====== RECORDS FOR THIS EXERCISE ======
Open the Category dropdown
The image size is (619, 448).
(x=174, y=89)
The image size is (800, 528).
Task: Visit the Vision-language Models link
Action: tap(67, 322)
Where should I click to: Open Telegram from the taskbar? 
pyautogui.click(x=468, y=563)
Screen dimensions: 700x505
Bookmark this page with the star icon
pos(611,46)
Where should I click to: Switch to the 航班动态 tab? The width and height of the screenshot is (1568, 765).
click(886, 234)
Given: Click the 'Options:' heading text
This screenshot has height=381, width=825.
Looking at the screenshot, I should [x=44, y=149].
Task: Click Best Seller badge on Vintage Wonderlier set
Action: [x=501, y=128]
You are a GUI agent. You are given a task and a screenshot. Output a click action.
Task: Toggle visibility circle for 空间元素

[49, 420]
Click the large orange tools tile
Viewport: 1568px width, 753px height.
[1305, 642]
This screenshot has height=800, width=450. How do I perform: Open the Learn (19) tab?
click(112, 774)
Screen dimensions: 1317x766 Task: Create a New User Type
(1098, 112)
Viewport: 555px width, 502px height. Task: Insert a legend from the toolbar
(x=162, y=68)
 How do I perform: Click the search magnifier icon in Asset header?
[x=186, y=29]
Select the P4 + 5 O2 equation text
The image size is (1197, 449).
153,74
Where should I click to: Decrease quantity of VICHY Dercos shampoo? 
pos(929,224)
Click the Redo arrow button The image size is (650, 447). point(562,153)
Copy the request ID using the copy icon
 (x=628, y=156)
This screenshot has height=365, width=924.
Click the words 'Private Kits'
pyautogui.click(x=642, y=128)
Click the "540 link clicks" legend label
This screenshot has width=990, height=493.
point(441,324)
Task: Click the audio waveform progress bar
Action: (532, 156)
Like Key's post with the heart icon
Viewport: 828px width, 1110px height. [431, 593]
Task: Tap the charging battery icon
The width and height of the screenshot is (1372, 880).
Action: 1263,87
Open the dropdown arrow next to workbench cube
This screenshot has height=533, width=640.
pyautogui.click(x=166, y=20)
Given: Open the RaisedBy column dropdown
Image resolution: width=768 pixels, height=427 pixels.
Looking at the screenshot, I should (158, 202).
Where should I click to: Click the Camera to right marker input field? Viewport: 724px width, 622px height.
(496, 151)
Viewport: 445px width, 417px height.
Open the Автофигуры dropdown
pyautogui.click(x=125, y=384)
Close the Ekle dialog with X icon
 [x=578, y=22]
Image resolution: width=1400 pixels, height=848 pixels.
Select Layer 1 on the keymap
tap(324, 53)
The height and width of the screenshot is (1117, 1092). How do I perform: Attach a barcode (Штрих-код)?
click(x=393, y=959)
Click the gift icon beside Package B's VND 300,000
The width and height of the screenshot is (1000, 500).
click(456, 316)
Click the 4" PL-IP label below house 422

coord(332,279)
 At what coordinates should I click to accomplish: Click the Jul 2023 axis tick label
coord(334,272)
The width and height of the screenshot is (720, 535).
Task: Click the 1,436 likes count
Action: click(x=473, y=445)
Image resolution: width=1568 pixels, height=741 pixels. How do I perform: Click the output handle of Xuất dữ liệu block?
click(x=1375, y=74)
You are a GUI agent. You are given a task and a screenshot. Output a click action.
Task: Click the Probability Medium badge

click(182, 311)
======
WORK TO COMPLETE: The answer consists of every entry, returned exactly.

REPLY TO THE TASK:
Open the Category dropdown
The image size is (619, 448).
(x=174, y=89)
The image size is (800, 528).
Task: Visit the Vision-language Models link
Action: tap(67, 322)
Where should I click to: Open Telegram from the taskbar? 
pyautogui.click(x=468, y=563)
Screen dimensions: 700x505
Bookmark this page with the star icon
pos(611,46)
Where should I click to: Switch to the 航班动态 tab? The width and height of the screenshot is (1568, 765).
click(886, 234)
Given: Click the 'Options:' heading text
This screenshot has height=381, width=825.
Looking at the screenshot, I should [x=44, y=149].
Task: Click Best Seller badge on Vintage Wonderlier set
Action: [x=501, y=128]
You are a GUI agent. You are given a task and a screenshot. Output a click action.
Task: Toggle visibility circle for 空间元素

[49, 420]
Click the large orange tools tile
Viewport: 1568px width, 753px height.
[1305, 642]
This screenshot has height=800, width=450. How do I perform: Open the Learn (19) tab?
click(112, 774)
Screen dimensions: 1317x766 Task: Create a New User Type
(1098, 112)
Viewport: 555px width, 502px height. Task: Insert a legend from the toolbar
(x=162, y=68)
 How do I perform: Click the search magnifier icon in Asset header?
[x=186, y=29]
Select the P4 + 5 O2 equation text
The image size is (1197, 449).
153,74
Where should I click to: Decrease quantity of VICHY Dercos shampoo? 
pos(929,224)
Click the Redo arrow button The image size is (650, 447). point(562,153)
Copy the request ID using the copy icon
 (x=628, y=156)
This screenshot has height=365, width=924.
Click the words 'Private Kits'
pyautogui.click(x=642, y=128)
Click the "540 link clicks" legend label
This screenshot has width=990, height=493.
point(441,324)
Task: Click the audio waveform progress bar
Action: (532, 156)
Like Key's post with the heart icon
Viewport: 828px width, 1110px height. [431, 593]
Task: Tap the charging battery icon
The width and height of the screenshot is (1372, 880).
Action: 1263,87
Open the dropdown arrow next to workbench cube
This screenshot has height=533, width=640.
pyautogui.click(x=166, y=20)
Given: Open the RaisedBy column dropdown
Image resolution: width=768 pixels, height=427 pixels.
Looking at the screenshot, I should (158, 202).
Where should I click to: Click the Camera to right marker input field? Viewport: 724px width, 622px height.
(496, 151)
Viewport: 445px width, 417px height.
Open the Автофигуры dropdown
pyautogui.click(x=125, y=384)
Close the Ekle dialog with X icon
 [x=578, y=22]
Image resolution: width=1400 pixels, height=848 pixels.
Select Layer 1 on the keymap
tap(324, 53)
The height and width of the screenshot is (1117, 1092). How do I perform: Attach a barcode (Штрих-код)?
click(x=393, y=959)
Click the gift icon beside Package B's VND 300,000
The width and height of the screenshot is (1000, 500).
click(456, 316)
Click the 4" PL-IP label below house 422

coord(332,279)
 At what coordinates should I click to accomplish: Click the Jul 2023 axis tick label
coord(334,272)
The width and height of the screenshot is (720, 535).
Task: Click the 1,436 likes count
Action: click(x=473, y=445)
Image resolution: width=1568 pixels, height=741 pixels. How do I perform: Click the output handle of Xuất dữ liệu block?
click(x=1375, y=74)
You are a GUI agent. You are given a task and a screenshot. Output a click action.
Task: Click the Probability Medium badge

click(182, 311)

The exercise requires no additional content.